MAP3K1 siRNA knockdown in the following cell lines: MCF7, T47D and BT483. The authors also generated T47D cells stably expressing short-hairpin RNA (shRNA) targeting MAP3K1. Real-time Polymerase Chain Reaction was carried out to determine the levels of mRNA knock down in the aforementioned cell lines. Following knockdown of MAP3K1, cells were treated with buparlisib, and cell viability assays were carried out. Using a custom-designed NanoString code set targeting the PAM50 geneset, the authors ascertained the molecular subtype by testing the association to luminal A or luminal B PAM50 centroids.

Please read the published article for more details on the methodology and on the analyses of publicly available datasets (CCLE analysis, TCGA analysis, PIK3CA-GS analysis and analysis of patient-derived xenograft inhibitor data).

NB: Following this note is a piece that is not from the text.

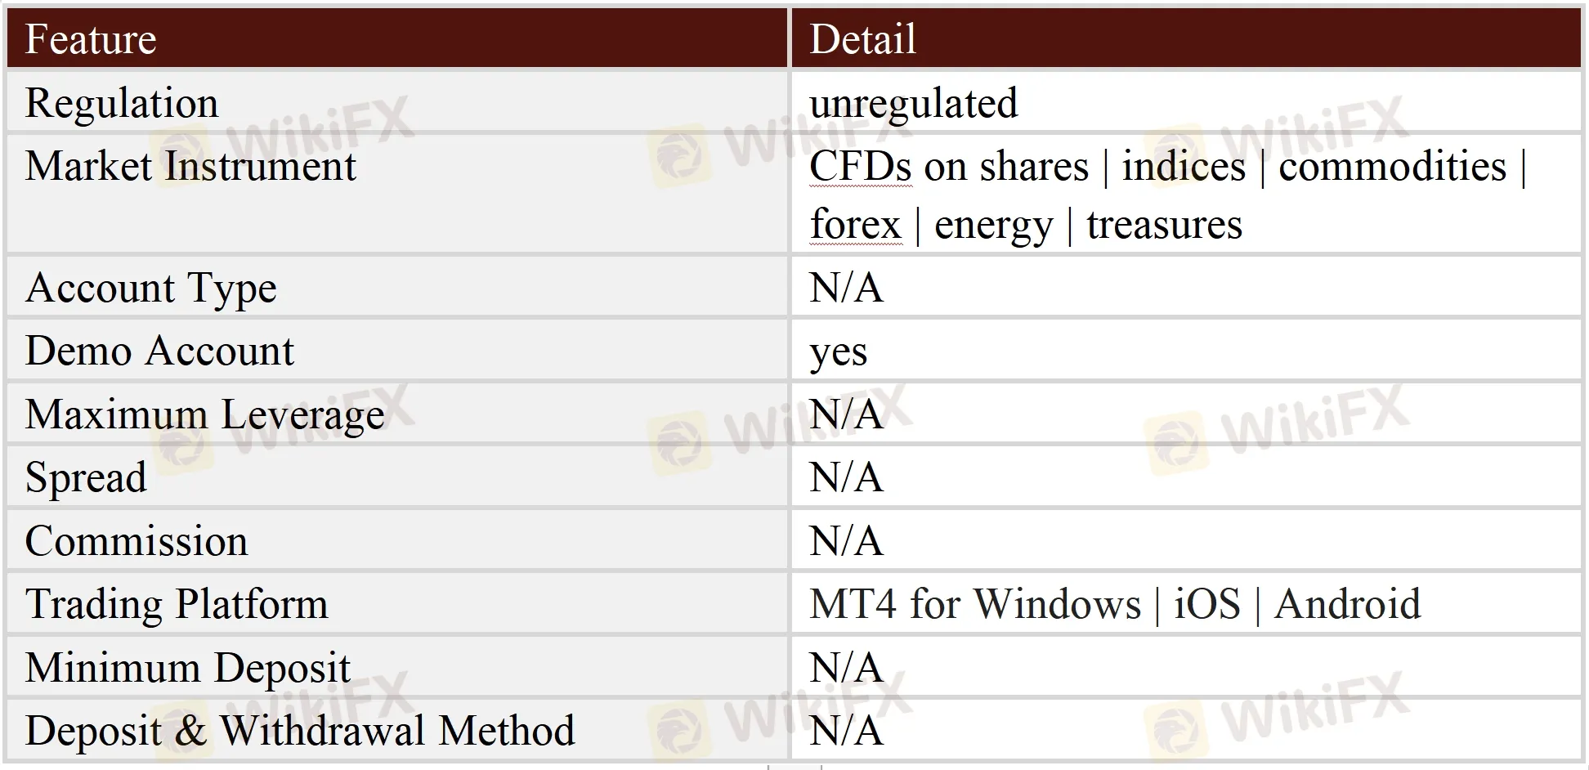Click the Deposit & Withdrawal Method label
This screenshot has height=770, width=1589.
coord(300,730)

Datasets supporting the figures in the published article: Data file names, data file formats and persistent links to datasets generated and analysed during this study, are described in the Excel file Nixon et. al.xlsx.

Software needed to access the datasets: All the files in Prism (.pzfx) file format in this data record can only be accessed using the GraphPad Prism 5 software or a later version of the software.